Dark and fathomless under a dark slash of brow, and framed in lashes women would kill for, those eyes stared at her now, pinning her to where she stood. There was still traffic outside. She was vaguely aware of the bustle and movement of a city in motion. But all that shrank in her ears under the thump of her beating heart and the questions that framed themselves so jaggedly in her mind.
‘What do you want?’ Her voice sounded unnaturally tight in the tiny shop—but how could it sound anything else now that he was absorbing all the space, effectively shrink-wrapping the room? She’d heard not a word from Alejandro since she’d left his home in Spain two months ago, and the look in his eyes before she’d done so had been no less unforgiving than it was now. Clearly nothing had changed.
He paused. Or was it just that time slowed in the air that hung heavy and thick between them, in the dark laser glare he directed her way?
‘My dear Leah,’ he said at last, holding out his arms as he made a move closer. ‘Is this any way to greet an old friend?’

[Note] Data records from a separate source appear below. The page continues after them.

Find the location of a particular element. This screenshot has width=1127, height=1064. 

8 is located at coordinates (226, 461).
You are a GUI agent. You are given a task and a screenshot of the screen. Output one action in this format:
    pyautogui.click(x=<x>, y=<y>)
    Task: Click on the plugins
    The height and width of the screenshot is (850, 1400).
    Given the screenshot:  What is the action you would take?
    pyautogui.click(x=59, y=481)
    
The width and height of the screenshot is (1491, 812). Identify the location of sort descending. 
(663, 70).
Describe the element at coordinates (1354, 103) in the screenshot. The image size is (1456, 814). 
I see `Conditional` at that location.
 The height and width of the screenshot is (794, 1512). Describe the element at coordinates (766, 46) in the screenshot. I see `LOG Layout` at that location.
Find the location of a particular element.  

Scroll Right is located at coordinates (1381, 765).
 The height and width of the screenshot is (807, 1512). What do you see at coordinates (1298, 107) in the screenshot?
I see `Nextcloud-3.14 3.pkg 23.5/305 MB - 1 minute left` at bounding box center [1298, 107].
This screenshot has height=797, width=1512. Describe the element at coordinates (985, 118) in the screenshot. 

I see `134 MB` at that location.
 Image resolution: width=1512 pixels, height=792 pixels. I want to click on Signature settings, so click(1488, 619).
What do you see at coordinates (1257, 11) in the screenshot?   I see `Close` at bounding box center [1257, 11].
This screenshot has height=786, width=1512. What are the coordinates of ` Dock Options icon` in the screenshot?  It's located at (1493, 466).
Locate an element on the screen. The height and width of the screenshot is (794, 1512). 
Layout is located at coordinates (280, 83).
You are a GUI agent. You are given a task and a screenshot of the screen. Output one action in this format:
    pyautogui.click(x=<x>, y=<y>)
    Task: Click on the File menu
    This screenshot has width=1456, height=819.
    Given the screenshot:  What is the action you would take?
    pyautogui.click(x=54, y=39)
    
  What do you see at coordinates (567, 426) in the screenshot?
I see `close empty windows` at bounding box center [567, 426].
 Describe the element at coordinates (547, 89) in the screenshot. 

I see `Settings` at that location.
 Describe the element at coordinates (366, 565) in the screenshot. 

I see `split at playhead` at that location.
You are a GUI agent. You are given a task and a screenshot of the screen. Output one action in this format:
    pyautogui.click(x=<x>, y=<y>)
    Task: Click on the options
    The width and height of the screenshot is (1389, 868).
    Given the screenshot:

Her eyes narrowed, along with her thoughts. Alejandro wanted something. Friendship had been the last thing on his mind that fiery day two months ago, when she’d walked out of his villa and out of his life, his savage parting words still stinging in her ears.
And she’d known what he said was true. Hadn’t she lived with that fact hanging over her head every day of their six-month liaison? She’d known from the very beginning that she was only one more in a long line of mistresses. She’d been reminded of that fact every time she was out in public with him and women jostled to get close, flashing him white-toothed smiles and perfectly angled décolletages. Because they’d known it just as much as she had. Her position as mistress to Spain’s hottest property was tenuous. Short-term.
And after half a year her time must have been nearly up.
And that was why she’d fled. While she still had her pride, if not her heart. Before she’d crashed and burned like so many others before her.
‘Why are you here?’
He frowned and drew closer, until there was barely a metre and her ancient sewing machine between them, the look in his eyes almost wounded. ‘You sound so suspicious.’
She wasn’t taken in for a moment. She crossed her arms over her chest, needing to feel together—whole—when her world seemed to be unravelling by the minute. But he was too close for her to think. So close she could breathe in his exquisite cologne. So close she could have reached a finger out and touched the dark curls kissing his collar.
Distressed by her body’s betrayal, she edged away, moving deeper into the narrow shop, not stopping until she had the solid counter between them. She clutched onto the counter-top like a lifeline. ‘You haven’t answered my question.’